I fell in love with Tracy’s sketches; drawn in pencil and ink, colored in watercolors, and on gray paper to reflect the mood of the piece, her renderings were evocative of the character and the period. Technically, Tracy was probably the first professional designers I would assist in my career. She came to Louisville with her fabric swatching, research, and sketching done in New York, so I didn’t have the opportunity to learn about those aspects of her process. But, over the next month or so, as I drove her around to shop supplies, she taught me so much. We went to a vintage suit store in Springfield, OH to look through their stock and rent and buy as much real menswear as we could. I learned, but probably didn’t appreciate until much later, how good real vintage looks on stage and how it really does help ground actors and characters in a period and a show. I learned how vintage clothes don’t always survive a month-long production that is set on a set made of metal scaffolding and grating.
I learned that it’s in your best interest to buy underwear for actors. Especially the women. Always the women.
I learned that miles add up when you’re driving someone around, looking for shopping supplies. I learned that when a theater company reimburses you for your miles driven, you want those miles to add up.

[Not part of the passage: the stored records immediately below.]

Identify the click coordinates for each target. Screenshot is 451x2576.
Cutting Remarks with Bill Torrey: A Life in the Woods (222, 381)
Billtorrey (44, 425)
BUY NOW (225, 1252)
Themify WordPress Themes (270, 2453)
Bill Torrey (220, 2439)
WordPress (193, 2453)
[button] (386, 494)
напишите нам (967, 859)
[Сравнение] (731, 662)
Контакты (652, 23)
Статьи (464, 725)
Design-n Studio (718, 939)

I learned that sometimes being an assistant means more than just helping out in a shop… you might be a “get settled in and learn the city” assistant, especially when you’re dealing with a designer who comes from out of town. I learned that when you’re just weeks into moving to a new city yourself, you’re not always the best person to show someone around a city.
And on September 11th, I remember having to rush to the Louisville Airport to wade through crowds of people and traffic. Tracy was supposed to have taken a morning flight out of Louisville that morning, back to New York, but that flight was obviously cancelled as we, the nation, saw what was happening. I remember frantically trying to call family behind an escalator in the airport as Tracy tried to retrieve her luggage, but not being able to get my cell phone to work as the network was down. That car ride back to the theater was slow, quiet, and a little tense.

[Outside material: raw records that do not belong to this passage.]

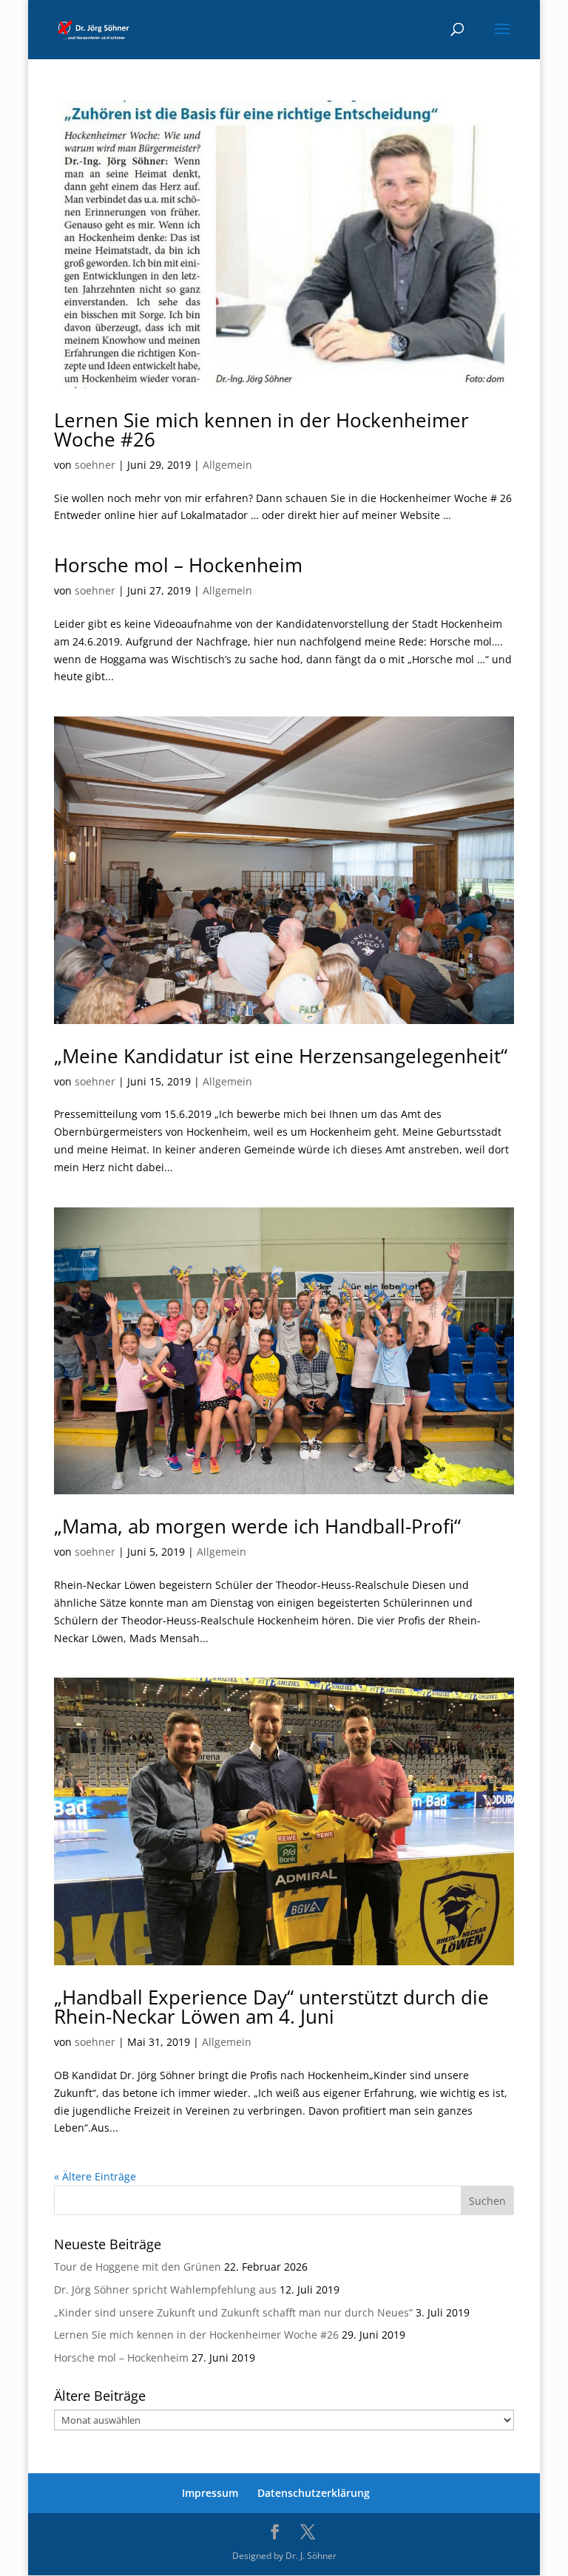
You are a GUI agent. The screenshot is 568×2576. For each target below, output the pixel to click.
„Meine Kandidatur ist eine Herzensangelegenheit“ (280, 1056)
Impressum (210, 2493)
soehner (95, 465)
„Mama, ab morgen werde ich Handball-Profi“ (257, 1526)
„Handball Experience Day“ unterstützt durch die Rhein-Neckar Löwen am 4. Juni (271, 2007)
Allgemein (227, 465)
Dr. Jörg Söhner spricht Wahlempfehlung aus (165, 2289)
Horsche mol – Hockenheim (178, 565)
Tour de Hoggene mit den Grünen (137, 2267)
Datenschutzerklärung (313, 2493)
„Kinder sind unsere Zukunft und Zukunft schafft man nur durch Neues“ (233, 2312)
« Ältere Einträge (95, 2176)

(At that point in my life, I had never been to New York, so I didn’t really understand the importance of what was going on, how dominant the World Trade Center was to the visual element of Manhattan. When I first visited, in February 2003 for grad school interviews, a friend of mine specifically stopped me at 7th and 59th to tell me that you could easily see the towers from where I was standing. I had not asked for her to point that out to me.)
Both Tracy and Floyd Collins were instrumental in my theater education; I know that now. A few years ago, I saw Tracy in the Starbucks on 39th and 8th, obviously in a design meeting with a director. I didn’t get the chance to say hi; I often wonder what would have happened if I did.
Music I listened to while sewing: I’ve switched it up a bit this morning… I’m listening to my Jazz playlist.
Thoughts/Feelings behind the block: As I said above, I feel okay right now even though everything in my life seems up in the air and unsettled.
On one hand, that’s great! On another, I worry if I should be a little more anxious about the next few months. Truthfully, I still need to find some solid, dependable work that will pay. I need to figure out some things out.
But I feel okay. I feel like things will work out. Eventually, once we get to 2014 and I get 2013 out of the way, I believe things will get back on track. It’s been a weird year.
But can’t get too complacent… still gotta make magic happen.